“It’s not a show jumping sport, it’s a three-day event,” remarked Oliver Townend after he took back the early lead he had claimed in the dressage phase, until Michael Jung’s score put him in the second position.
Then on cross-country day when many thought Jung would maintain that lead, the unthinkable happened and between time faults and a few other minor bobbles, Jung moved down in the order to tenth.
In fact, the three-day event is a package deal. You can’t just do well in dressage, or in the cross-country or in show jumping as the final decision is based on combining all of the results together. Had Jung gone clear he would have maintained his dressage score and took the lead, but he didn’t go clear.

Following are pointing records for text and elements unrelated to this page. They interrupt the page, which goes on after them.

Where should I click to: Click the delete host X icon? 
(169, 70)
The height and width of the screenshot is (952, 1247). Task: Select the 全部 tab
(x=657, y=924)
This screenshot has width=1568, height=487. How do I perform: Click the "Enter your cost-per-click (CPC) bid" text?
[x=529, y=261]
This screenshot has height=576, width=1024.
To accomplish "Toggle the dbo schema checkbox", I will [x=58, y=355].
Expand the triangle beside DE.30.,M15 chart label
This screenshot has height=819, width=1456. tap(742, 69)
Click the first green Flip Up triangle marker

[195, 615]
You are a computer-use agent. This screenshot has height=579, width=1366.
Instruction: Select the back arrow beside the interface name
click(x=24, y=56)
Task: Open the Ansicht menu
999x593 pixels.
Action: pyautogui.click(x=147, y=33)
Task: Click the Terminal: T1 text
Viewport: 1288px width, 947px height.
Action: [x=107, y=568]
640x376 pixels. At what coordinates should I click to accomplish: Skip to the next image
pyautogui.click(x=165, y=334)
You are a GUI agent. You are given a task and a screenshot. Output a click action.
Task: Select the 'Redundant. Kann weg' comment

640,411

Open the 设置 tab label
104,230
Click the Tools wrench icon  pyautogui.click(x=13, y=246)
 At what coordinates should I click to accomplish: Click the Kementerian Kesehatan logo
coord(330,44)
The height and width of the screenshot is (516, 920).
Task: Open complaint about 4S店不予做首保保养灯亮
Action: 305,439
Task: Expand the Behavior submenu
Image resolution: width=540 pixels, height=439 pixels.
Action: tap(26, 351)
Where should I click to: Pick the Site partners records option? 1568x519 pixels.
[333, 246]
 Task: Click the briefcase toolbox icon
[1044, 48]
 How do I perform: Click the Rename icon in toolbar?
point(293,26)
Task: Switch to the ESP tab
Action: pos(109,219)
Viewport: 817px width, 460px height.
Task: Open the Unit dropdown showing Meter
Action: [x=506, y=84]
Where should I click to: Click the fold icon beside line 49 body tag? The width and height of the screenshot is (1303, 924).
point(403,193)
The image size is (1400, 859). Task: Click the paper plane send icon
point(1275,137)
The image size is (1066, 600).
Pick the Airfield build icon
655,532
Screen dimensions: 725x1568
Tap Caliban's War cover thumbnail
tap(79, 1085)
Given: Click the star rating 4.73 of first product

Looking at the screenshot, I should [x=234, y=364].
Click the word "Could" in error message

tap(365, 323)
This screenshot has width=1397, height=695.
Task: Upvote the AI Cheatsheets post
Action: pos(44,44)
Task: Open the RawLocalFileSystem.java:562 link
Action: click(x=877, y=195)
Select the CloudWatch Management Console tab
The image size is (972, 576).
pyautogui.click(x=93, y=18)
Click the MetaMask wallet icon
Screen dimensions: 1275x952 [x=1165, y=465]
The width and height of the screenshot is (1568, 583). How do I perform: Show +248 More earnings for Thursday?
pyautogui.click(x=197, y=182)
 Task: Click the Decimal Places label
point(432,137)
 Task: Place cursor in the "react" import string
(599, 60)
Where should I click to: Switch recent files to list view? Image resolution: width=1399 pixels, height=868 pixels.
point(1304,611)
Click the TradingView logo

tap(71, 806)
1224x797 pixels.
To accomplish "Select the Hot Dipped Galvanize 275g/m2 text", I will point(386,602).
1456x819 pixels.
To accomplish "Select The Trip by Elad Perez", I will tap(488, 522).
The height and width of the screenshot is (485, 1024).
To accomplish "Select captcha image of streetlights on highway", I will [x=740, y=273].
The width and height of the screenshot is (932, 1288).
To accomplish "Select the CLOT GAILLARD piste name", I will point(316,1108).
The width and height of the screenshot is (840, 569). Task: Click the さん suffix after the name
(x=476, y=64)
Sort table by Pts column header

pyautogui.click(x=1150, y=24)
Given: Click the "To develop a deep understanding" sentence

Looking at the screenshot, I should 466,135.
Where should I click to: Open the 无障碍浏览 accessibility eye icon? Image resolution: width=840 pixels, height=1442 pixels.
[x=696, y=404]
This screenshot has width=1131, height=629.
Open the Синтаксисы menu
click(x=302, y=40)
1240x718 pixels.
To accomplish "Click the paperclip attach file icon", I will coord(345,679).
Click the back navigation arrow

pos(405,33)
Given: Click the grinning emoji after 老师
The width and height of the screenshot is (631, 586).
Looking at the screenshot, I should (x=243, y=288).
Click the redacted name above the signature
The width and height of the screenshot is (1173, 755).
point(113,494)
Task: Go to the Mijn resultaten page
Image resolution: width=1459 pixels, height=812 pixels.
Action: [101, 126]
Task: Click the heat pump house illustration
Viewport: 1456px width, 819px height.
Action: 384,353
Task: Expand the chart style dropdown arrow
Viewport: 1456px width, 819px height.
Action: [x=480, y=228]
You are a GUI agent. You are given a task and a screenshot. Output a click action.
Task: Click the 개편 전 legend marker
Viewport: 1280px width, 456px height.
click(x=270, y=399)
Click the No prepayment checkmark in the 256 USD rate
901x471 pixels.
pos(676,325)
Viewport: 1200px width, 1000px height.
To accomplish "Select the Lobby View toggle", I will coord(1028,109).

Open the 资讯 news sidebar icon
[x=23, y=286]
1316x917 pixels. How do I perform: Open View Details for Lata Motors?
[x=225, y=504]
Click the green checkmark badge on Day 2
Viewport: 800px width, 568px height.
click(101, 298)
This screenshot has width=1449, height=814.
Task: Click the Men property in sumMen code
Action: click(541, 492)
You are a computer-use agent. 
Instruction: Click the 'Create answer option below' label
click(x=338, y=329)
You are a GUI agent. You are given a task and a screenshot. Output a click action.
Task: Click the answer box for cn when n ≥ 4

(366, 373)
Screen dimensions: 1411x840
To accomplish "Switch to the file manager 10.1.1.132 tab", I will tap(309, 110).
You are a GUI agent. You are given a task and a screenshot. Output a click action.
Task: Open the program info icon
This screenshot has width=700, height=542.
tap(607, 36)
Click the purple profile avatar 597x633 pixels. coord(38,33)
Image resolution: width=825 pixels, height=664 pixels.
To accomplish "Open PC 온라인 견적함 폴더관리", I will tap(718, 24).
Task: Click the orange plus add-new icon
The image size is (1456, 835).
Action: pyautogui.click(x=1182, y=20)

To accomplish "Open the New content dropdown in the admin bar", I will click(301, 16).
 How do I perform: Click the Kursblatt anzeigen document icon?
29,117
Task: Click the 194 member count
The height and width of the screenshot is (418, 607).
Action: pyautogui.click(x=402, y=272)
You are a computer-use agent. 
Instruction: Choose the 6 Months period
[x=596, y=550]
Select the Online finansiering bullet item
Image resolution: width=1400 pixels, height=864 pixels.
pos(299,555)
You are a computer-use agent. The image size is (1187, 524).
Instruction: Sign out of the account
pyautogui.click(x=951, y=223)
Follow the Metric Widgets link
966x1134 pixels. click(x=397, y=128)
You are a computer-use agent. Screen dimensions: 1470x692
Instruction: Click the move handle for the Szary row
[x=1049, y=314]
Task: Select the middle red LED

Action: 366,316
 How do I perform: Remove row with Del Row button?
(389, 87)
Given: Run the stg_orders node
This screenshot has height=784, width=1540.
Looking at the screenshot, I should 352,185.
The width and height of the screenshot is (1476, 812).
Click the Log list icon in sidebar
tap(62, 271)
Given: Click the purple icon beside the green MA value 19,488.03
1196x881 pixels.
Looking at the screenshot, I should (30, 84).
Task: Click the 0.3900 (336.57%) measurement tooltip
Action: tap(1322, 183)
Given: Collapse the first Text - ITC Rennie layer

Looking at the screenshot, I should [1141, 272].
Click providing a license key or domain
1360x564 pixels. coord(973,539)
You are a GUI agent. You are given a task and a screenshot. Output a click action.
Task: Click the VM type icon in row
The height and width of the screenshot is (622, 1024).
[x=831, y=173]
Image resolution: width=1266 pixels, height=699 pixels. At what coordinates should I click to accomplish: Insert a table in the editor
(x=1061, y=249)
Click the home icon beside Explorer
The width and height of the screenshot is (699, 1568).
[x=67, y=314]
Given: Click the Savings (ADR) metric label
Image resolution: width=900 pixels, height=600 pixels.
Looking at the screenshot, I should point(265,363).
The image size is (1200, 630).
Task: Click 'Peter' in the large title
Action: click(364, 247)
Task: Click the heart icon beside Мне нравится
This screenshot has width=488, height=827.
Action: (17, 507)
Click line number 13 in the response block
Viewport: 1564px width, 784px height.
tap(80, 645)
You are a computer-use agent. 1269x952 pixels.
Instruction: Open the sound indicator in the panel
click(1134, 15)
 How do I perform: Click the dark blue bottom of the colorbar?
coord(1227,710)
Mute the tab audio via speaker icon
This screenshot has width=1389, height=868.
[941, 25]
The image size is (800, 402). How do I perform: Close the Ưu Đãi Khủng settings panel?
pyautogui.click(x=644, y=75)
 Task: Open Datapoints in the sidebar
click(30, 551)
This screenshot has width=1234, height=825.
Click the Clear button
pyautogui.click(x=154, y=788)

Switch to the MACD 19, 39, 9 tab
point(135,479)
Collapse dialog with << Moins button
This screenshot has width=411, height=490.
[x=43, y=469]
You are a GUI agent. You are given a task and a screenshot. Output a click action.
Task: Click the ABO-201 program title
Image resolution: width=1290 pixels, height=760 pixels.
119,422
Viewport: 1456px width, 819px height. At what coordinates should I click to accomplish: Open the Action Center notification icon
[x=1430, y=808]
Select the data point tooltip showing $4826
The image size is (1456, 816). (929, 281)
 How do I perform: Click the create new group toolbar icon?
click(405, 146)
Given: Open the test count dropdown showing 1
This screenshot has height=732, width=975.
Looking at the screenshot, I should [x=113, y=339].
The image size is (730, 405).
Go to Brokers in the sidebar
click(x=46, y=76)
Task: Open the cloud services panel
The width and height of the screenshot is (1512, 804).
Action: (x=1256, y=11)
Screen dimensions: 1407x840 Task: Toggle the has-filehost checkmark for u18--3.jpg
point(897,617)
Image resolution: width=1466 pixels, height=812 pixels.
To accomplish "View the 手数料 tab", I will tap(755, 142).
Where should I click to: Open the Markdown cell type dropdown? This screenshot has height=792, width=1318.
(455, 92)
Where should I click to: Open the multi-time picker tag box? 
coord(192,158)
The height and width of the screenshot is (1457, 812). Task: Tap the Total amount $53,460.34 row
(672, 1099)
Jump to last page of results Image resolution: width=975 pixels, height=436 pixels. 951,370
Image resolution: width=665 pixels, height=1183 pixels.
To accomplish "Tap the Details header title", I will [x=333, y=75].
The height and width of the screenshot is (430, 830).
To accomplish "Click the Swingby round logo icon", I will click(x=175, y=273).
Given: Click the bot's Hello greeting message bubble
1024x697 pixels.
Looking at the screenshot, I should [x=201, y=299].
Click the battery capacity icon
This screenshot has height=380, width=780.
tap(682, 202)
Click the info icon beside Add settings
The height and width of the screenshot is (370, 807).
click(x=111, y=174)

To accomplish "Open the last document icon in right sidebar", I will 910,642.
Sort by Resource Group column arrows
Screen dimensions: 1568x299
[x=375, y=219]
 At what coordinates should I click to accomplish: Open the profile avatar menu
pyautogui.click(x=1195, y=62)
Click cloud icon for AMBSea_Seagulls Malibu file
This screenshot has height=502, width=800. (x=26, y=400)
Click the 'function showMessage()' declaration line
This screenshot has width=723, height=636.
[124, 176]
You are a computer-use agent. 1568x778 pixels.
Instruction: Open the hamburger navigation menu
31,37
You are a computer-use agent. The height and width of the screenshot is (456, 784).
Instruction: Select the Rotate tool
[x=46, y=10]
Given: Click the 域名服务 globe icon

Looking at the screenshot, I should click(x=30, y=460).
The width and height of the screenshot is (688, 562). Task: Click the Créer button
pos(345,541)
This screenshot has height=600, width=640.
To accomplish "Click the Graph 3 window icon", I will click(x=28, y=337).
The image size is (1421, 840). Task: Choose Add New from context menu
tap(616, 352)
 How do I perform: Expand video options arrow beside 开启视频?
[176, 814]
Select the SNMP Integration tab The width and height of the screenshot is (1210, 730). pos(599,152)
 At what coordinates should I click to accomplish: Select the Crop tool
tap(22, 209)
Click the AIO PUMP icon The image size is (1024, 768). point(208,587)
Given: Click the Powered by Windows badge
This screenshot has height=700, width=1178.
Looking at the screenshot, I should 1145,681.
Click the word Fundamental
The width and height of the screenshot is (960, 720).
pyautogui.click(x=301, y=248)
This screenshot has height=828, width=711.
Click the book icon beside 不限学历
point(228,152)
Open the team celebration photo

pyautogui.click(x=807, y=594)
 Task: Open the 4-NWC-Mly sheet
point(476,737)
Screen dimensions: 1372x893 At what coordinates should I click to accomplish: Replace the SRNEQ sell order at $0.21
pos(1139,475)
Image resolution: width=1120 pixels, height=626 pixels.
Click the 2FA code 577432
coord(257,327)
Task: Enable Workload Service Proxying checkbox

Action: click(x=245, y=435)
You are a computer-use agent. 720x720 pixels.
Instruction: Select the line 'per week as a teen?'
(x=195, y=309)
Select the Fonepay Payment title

If Oliver didn’t cross the finish line within the time allowed that result could have kept him out of the running for gold, silver or bronze. And yet even though after two days he has maintained his dressage score total after cross-country, there is still the third day when you have to come back after negotiating the cross-country phase but must still face-off against the final show jumping test.
It’s not the show jumping that dictates the score even though on that final day it may appear that way. Leave all the fences up and you maintain you score. Knock one fence down and your score gets 4 points added to it.
So, in the words of Townend, “It’s not a show jumping sport, it’s a three-day event and you never know what you’ve got until you are in the ring.”
The Standings After Cross-Country
For now, here is where everything stands without including the final phase.
Oliver Townend is in the lead on his dressage score of 23.60. His British teammate, Laura Collett, who also added no penalty points, is in third with her score of 25.80. And in between the two is Julia Krajewski from Germany. So, while Jung didn’t make the grade following this cross-country course, his teammate did with her score of 25.60, slightly over her dressage score of 25.20.
When their scores were combined with the rest of their teammates totals, it kept Great Britain in the lead on 78.30. However, the day before Germany and New Zealand were in the silver and bronze spots, but instead Australia (96.20) and France (97.10) moved ahead of them.
For Team USA it was a tough gamble even before the cross-country as all the riders had dressage scores in the low 30s and in order to even have a chance, they all needed to add no points, but they did. However, they all finished the course with very decent goes. Martin’s score went from 31.30 to 34.30. Payne’s 33 score increased to 39.30. And Dutton went from 30.50 to 35.30. As a team they moved from fourth after dressage to fifth after cross-country.
In the end, the course really dictates the results based on your horse’s strengths and weaknesses and how they go on that day. No doubt it was a tough course, but Team USA riders were proud of their horses.
“It was a bit of a relief getting around. Thomas tried his absolute heart out but it wasn’t a course that suits him well,” commented Martin.
“I couldn’t be happier,” remarked Payne about Vandiver. “I thought we would be able to go a bit faster but at the end we were on totally empty. So, that’s all you can ask for.”
Dutton had to get held on the course caused by a problem at a different fence. “That’s not ideal because you have to stop and then start again,” he commented, adding, “He’s a great little horse and he couldn’t have done much better.”
For Townend, Krajewski and Collett, it wasn’t about what’s going to happen after show jumping, it was about enjoying how well they did in cross-country.
“Today was definitely a dream and it was nice to get out there and prove to everybody how good he (London 52) is. I’m very proud to be here,” remarked Collett.
Krajewski had similar feelings about Amande De B’Neville, explaining, “From the day I had her she was special to me. It took me a while to convince the other people. I’m so proud of my horse. The course was quite intense, but she just did her best.”
Townend echoed her comments about the course noting, “The course was hard from beginning to end. I thought Derek Di Grazia did a beautiful job. He doesn’t try to trick horses and riders. He just tries to test them.”
Townend did credit his exceptional team of riders and horses for their post cross-country standing. “There are no other three horses that the British team ever fielded that were this strong. It’s special to be on any team, let alone an Olympic team with horses this powerful.”
As they each enter the show jumping ring it remains to be seen who still has the power and who does not this time around, but then again, it’s not a show jumping sport, it’s a three-day event.